Most treatment efficacy studies are based on UFC, which however is subject to wide variation and could lead to inconclusive results.
On the other hand, the restoration of the negative feedback of corticotropes, as reflected by ODST, when cortisol levels decline to normal, could be used as a more reliable marker of response to medical treatment, serving as a biological index of exposure to glucocorticoids at the pituitary tissue level.
We have studied the role of ODST as a marker of response to medical treatment in ACTH-dependent CS.
Seven patients with ACTH-dependent Cushing’s syndrome (1 ectopic), on medical treatment were studied.
Data on 24h UFC, ODST and morning plasma cortisol were collected retrospectively, along with data of the metabolic profile and the clinical signs and symptoms of each individual subject.
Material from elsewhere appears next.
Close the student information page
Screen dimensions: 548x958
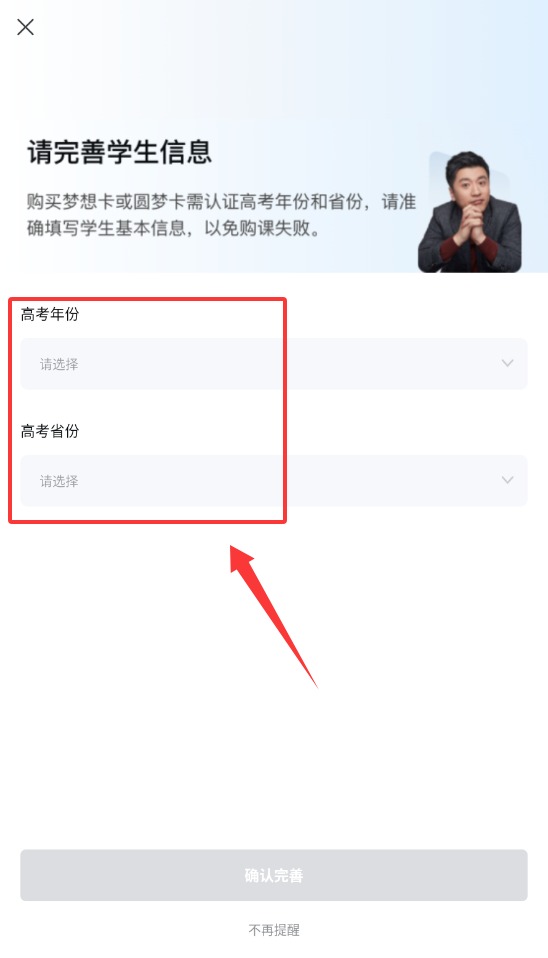26,27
In 6 patients, pharmacotherapy with steroidogenesis inhibitors or pasireotide was the primary treatment and in 1 patient, metyrapone was initiated 7 years post-pituitary surgery due to recurrent disease. Six patients received metyrapone, 1 ketoconazole and one patient daily pasireotide.
While on treatment, all 7 patients normalized UFC with a reduction range of 37-128%. Similarly, all patients showed a reduction in post-dexamethasone cortisol levels by 52-91%. Three patients completely normalized post-dex cortisol levels (<1.8mcg/dl), and another three showed a significant (>50%) decrease with levels of 5-6.9mcg/dl.
Interestingly, normalization of ODST was associated with complete clinical response.
In this preliminary study, ODST emerges as a useful “biochemical” and at the same time “biological” marker of treatment efficacy in Cushing’s disease, counteracting the variability of UFC measurements.
1. Frederic Castinetti, Lynnette K Nieman et al. Approach to the patient treated with stereoidogenesis inhibitors. J.Clin Endocrinol Metab 2021 Jul; 106(7): 2114-2123.
2.Leonie H.A.Broersen, Meghna Jha et al. Effectiveness of medical treatment for Cushing's syndrome: a systematic review and meta-analysis. Pituitary. 2018; 21(6): 631-641.
The author has declared no conflict of interest.